-------- Given entries
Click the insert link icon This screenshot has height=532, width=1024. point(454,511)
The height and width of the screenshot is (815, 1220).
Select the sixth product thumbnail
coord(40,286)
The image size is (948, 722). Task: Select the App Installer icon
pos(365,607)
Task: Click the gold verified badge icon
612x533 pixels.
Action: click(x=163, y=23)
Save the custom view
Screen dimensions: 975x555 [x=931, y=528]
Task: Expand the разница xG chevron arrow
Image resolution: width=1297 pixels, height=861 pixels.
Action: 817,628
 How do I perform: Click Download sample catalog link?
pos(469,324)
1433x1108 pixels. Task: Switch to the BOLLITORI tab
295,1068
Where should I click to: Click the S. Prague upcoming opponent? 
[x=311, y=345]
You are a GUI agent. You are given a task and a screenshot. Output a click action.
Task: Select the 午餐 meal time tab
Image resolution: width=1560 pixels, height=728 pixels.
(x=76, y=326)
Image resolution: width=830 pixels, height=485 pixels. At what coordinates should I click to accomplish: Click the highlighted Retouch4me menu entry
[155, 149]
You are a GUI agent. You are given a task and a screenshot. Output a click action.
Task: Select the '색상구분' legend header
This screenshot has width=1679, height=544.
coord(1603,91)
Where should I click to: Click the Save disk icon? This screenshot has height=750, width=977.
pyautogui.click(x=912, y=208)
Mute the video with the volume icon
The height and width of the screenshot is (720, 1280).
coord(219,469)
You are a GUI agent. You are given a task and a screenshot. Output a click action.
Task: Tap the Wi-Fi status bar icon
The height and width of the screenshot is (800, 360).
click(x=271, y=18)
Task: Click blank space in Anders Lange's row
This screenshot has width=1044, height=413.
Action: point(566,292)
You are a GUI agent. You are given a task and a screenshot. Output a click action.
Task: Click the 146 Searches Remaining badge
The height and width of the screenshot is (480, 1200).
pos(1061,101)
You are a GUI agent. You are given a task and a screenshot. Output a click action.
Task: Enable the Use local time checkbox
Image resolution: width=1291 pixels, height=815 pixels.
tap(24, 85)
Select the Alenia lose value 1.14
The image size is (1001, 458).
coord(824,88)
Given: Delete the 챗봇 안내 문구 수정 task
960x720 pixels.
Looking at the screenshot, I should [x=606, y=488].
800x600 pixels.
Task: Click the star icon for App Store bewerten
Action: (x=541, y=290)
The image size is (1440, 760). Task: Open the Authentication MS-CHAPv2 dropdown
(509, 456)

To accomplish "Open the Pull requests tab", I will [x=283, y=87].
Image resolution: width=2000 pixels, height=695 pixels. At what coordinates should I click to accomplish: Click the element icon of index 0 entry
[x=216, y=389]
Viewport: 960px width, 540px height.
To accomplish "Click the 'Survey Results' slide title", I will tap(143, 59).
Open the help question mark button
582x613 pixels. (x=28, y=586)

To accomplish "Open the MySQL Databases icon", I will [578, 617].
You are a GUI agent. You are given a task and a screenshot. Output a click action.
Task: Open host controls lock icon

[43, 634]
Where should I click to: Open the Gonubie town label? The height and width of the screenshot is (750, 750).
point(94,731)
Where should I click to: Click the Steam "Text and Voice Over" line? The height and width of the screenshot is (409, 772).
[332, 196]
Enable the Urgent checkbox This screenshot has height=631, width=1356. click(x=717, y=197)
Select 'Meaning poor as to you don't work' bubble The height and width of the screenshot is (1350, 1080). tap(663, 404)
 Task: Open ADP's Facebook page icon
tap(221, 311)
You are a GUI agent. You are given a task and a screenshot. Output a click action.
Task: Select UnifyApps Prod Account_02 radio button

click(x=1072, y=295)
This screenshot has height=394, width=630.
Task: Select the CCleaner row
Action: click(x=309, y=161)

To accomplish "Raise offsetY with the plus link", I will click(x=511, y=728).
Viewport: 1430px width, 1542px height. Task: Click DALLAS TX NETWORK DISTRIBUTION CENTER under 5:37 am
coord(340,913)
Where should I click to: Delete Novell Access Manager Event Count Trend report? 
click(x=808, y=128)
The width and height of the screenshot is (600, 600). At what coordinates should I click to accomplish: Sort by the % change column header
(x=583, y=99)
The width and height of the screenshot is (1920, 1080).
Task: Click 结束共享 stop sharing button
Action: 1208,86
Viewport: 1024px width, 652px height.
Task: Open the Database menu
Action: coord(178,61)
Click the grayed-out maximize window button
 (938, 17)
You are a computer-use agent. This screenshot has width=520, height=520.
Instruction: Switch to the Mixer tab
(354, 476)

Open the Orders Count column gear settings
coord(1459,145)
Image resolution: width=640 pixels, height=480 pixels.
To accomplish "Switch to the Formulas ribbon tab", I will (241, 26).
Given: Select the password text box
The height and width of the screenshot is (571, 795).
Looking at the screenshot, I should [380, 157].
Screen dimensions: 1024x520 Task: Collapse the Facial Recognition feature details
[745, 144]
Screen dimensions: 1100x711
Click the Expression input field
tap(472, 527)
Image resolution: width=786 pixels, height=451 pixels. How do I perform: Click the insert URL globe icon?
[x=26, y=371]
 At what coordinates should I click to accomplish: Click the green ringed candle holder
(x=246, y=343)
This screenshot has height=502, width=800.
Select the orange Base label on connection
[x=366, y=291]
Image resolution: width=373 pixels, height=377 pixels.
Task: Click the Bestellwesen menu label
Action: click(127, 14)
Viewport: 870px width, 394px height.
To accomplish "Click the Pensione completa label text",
----------------
Can you rewrite the listing above as a numbered list, leaving out any blank lines?

Solution for this exercise:
1. Click the insert link icon This screenshot has height=532, width=1024. point(454,511)
2. The height and width of the screenshot is (815, 1220).
3. Select the sixth product thumbnail
4. coord(40,286)
5. The image size is (948, 722). Task: Select the App Installer icon
6. pos(365,607)
7. Task: Click the gold verified badge icon
8. 612x533 pixels.
9. Action: click(x=163, y=23)
10. Save the custom view
11. Screen dimensions: 975x555 [x=931, y=528]
12. Task: Expand the разница xG chevron arrow
13. Image resolution: width=1297 pixels, height=861 pixels.
14. Action: 817,628
15.  How do I perform: Click Download sample catalog link?
16. pos(469,324)
17. 1433x1108 pixels. Task: Switch to the BOLLITORI tab
18. 295,1068
19. Where should I click to: Click the S. Prague upcoming opponent? 
20. [x=311, y=345]
21. You are a GUI agent. You are given a task and a screenshot. Output a click action.
22. Task: Select the 午餐 meal time tab
23. Image resolution: width=1560 pixels, height=728 pixels.
24. (x=76, y=326)
25. Image resolution: width=830 pixels, height=485 pixels. At what coordinates should I click to accomplish: Click the highlighted Retouch4me menu entry
26. [155, 149]
27. You are a GUI agent. You are given a task and a screenshot. Output a click action.
28. Task: Select the '색상구분' legend header
29. This screenshot has width=1679, height=544.
30. coord(1603,91)
31. Where should I click to: Click the Save disk icon? This screenshot has height=750, width=977.
32. pyautogui.click(x=912, y=208)
33. Mute the video with the volume icon
34. The height and width of the screenshot is (720, 1280).
35. coord(219,469)
36. You are a GUI agent. You are given a task and a screenshot. Output a click action.
37. Task: Tap the Wi-Fi status bar icon
38. The height and width of the screenshot is (800, 360).
39. click(x=271, y=18)
40. Task: Click blank space in Anders Lange's row
41. This screenshot has width=1044, height=413.
42. Action: point(566,292)
43. You are a GUI agent. You are given a task and a screenshot. Output a click action.
44. Task: Click the 146 Searches Remaining badge
45. The height and width of the screenshot is (480, 1200).
46. pos(1061,101)
47. You are a GUI agent. You are given a task and a screenshot. Output a click action.
48. Task: Enable the Use local time checkbox
49. Image resolution: width=1291 pixels, height=815 pixels.
50. tap(24, 85)
51. Select the Alenia lose value 1.14
52. The image size is (1001, 458).
53. coord(824,88)
54. Given: Delete the 챗봇 안내 문구 수정 task
55. 960x720 pixels.
56. Looking at the screenshot, I should [x=606, y=488].
57. 800x600 pixels.
58. Task: Click the star icon for App Store bewerten
59. Action: (x=541, y=290)
60. The image size is (1440, 760). Task: Open the Authentication MS-CHAPv2 dropdown
61. (509, 456)
62. To accomplish "Open the Pull requests tab", I will [x=283, y=87].
63. Image resolution: width=2000 pixels, height=695 pixels. At what coordinates should I click to accomplish: Click the element icon of index 0 entry
64. [x=216, y=389]
65. Viewport: 960px width, 540px height.
66. To accomplish "Click the 'Survey Results' slide title", I will tap(143, 59).
67. Open the help question mark button
68. 582x613 pixels. (x=28, y=586)
69. To accomplish "Open the MySQL Databases icon", I will [578, 617].
70. You are a GUI agent. You are given a task and a screenshot. Output a click action.
71. Task: Open host controls lock icon
72. [43, 634]
73. Where should I click to: Open the Gonubie town label? The height and width of the screenshot is (750, 750).
74. point(94,731)
75. Where should I click to: Click the Steam "Text and Voice Over" line? The height and width of the screenshot is (409, 772).
76. [332, 196]
77. Enable the Urgent checkbox This screenshot has height=631, width=1356. click(x=717, y=197)
78. Select 'Meaning poor as to you don't work' bubble The height and width of the screenshot is (1350, 1080). tap(663, 404)
79.  Task: Open ADP's Facebook page icon
80. tap(221, 311)
81. You are a GUI agent. You are given a task and a screenshot. Output a click action.
82. Task: Select UnifyApps Prod Account_02 radio button
83. click(x=1072, y=295)
84. This screenshot has height=394, width=630.
85. Task: Select the CCleaner row
86. Action: click(x=309, y=161)
87. To accomplish "Raise offsetY with the plus link", I will click(x=511, y=728).
88. Viewport: 1430px width, 1542px height. Task: Click DALLAS TX NETWORK DISTRIBUTION CENTER under 5:37 am
89. coord(340,913)
90. Where should I click to: Delete Novell Access Manager Event Count Trend report? 
91. click(x=808, y=128)
92. The width and height of the screenshot is (600, 600). At what coordinates should I click to accomplish: Sort by the % change column header
93. (x=583, y=99)
94. The width and height of the screenshot is (1920, 1080).
95. Task: Click 结束共享 stop sharing button
96. Action: 1208,86
97. Viewport: 1024px width, 652px height.
98. Task: Open the Database menu
99. Action: coord(178,61)
100. Click the grayed-out maximize window button
101.  (938, 17)
102. You are a computer-use agent. This screenshot has width=520, height=520.
103. Instruction: Switch to the Mixer tab
104. (354, 476)
105. Open the Orders Count column gear settings
106. coord(1459,145)
107. Image resolution: width=640 pixels, height=480 pixels.
108. To accomplish "Switch to the Formulas ribbon tab", I will (241, 26).
109. Given: Select the password text box
110. The height and width of the screenshot is (571, 795).
111. Looking at the screenshot, I should [380, 157].
112. Screen dimensions: 1024x520 Task: Collapse the Facial Recognition feature details
113. [745, 144]
114. Screen dimensions: 1100x711
115. Click the Expression input field
116. tap(472, 527)
117. Image resolution: width=786 pixels, height=451 pixels. How do I perform: Click the insert URL globe icon?
118. [x=26, y=371]
119.  At what coordinates should I click to accomplish: Click the green ringed candle holder
120. (x=246, y=343)
121. This screenshot has height=502, width=800.
122. Select the orange Base label on connection
123. [x=366, y=291]
124. Image resolution: width=373 pixels, height=377 pixels.
125. Task: Click the Bestellwesen menu label
126. Action: click(127, 14)
127. Viewport: 870px width, 394px height.
128. To accomplish "Click the Pensione completa label text",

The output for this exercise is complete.